(Beginning of Given data)
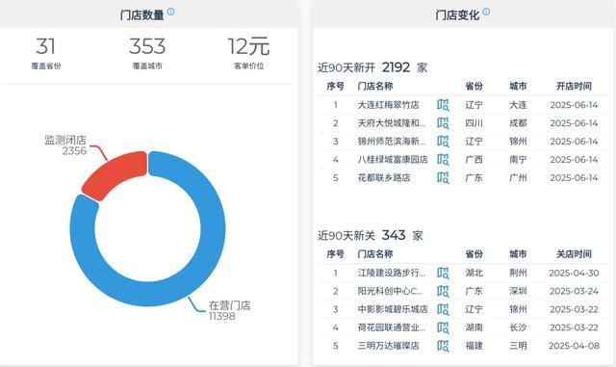Image resolution: width=616 pixels, height=367 pixels.
Task: Click the 关店时间 column header
Action: point(574,254)
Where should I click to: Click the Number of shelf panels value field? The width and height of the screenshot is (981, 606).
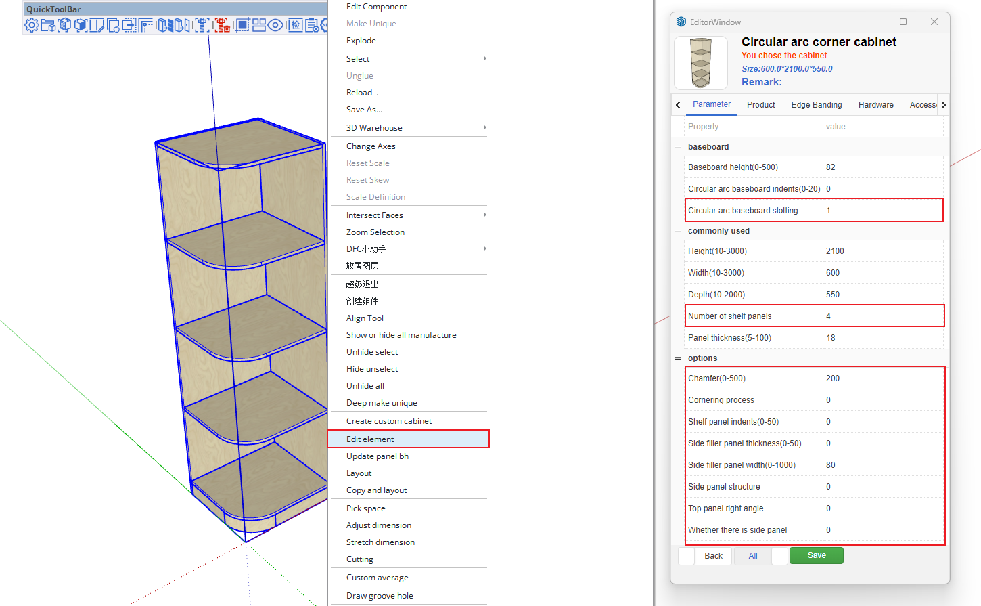click(882, 316)
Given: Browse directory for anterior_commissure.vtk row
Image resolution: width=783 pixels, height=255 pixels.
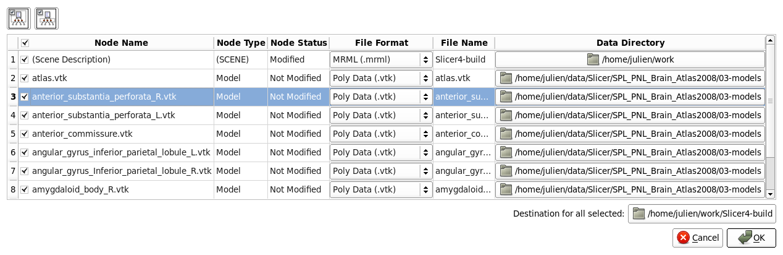Looking at the screenshot, I should click(630, 134).
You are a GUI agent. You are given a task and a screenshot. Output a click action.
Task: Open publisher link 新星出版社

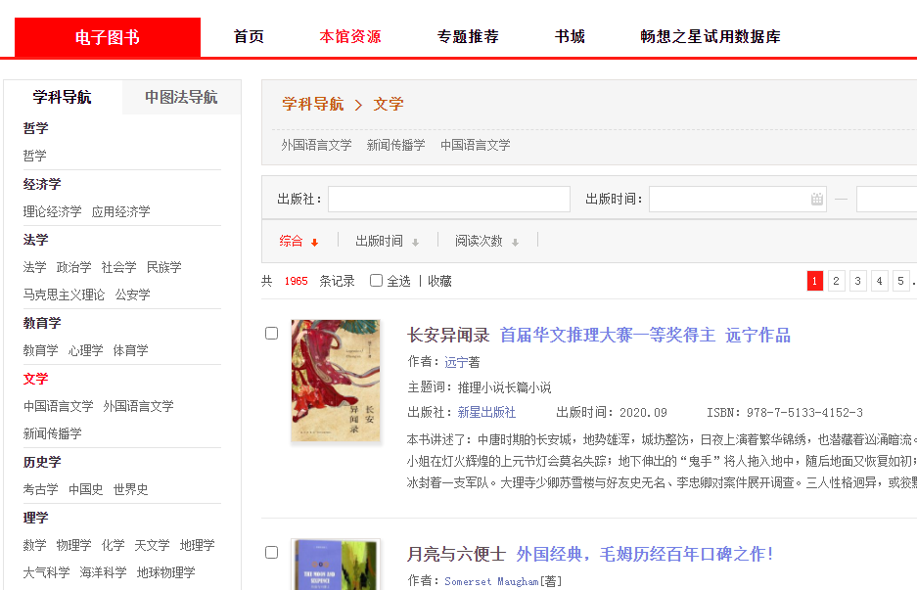point(486,412)
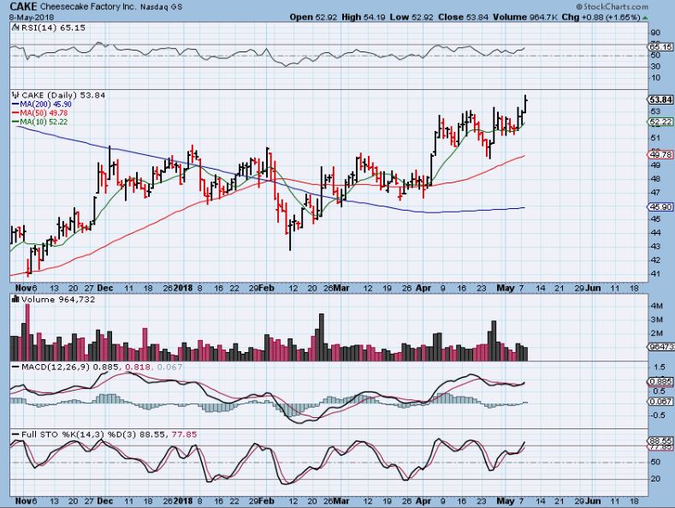
Task: Select the 53.84 closing price tag
Action: [658, 99]
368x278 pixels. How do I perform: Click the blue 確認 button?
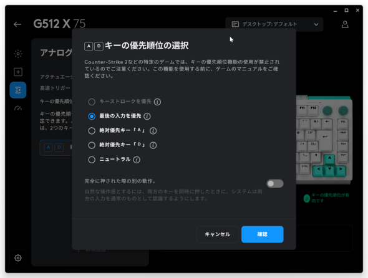(x=262, y=234)
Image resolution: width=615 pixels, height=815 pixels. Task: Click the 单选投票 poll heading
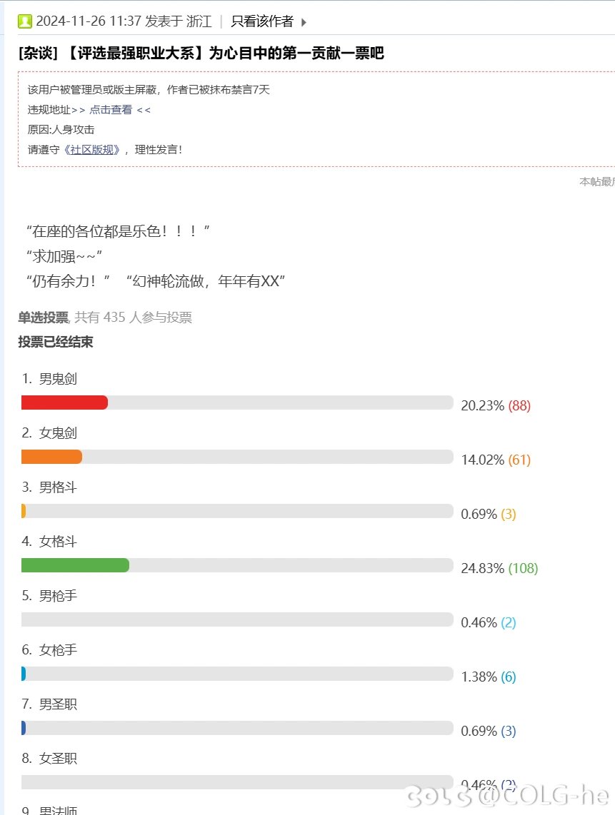(x=43, y=317)
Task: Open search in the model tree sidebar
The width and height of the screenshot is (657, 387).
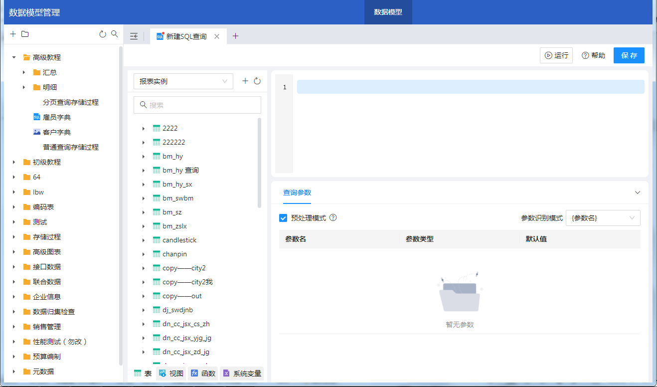Action: point(115,34)
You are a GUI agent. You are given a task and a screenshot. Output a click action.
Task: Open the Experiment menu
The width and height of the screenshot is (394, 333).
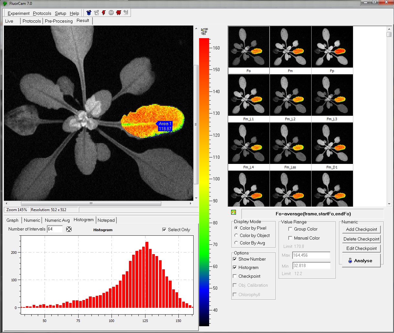click(x=18, y=13)
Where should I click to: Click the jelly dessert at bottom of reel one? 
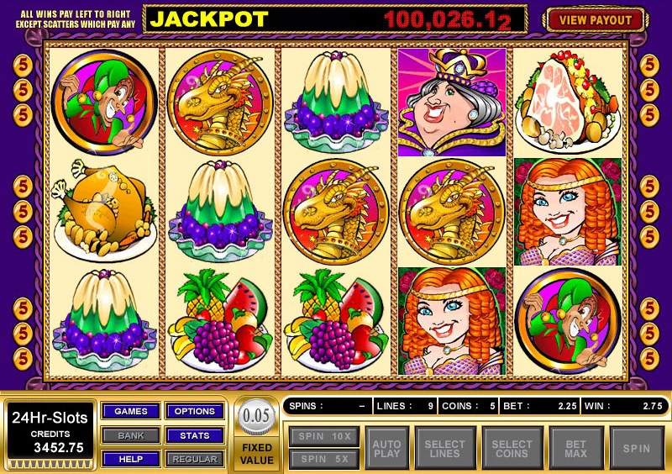(104, 320)
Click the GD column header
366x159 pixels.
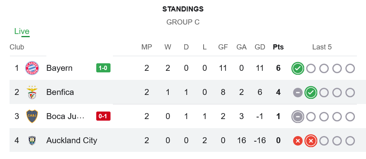pos(260,47)
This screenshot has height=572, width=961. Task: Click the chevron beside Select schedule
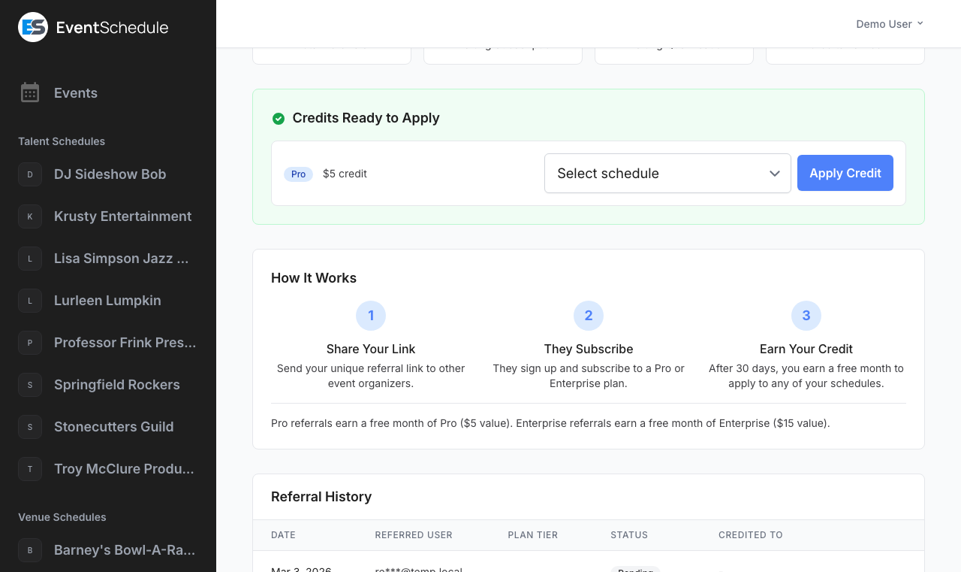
(End of Given data)
Copy everything above from the line holding "368x278 pixels. How" down to the line holding "Task: Open the Experiment menu", both ends included, exactly as it stands and without the pictures.

Exercise response:
368x278 pixels. How do I perform: Click the blue 確認 button?
(x=262, y=234)
Image resolution: width=615 pixels, height=815 pixels. Task: Click the 单选投票 poll heading
(x=43, y=317)
Task: Open search in the model tree sidebar
The width and height of the screenshot is (657, 387).
Action: point(115,34)
You are a GUI agent. You are given a task and a screenshot. Output a click action.
Task: Open the Experiment menu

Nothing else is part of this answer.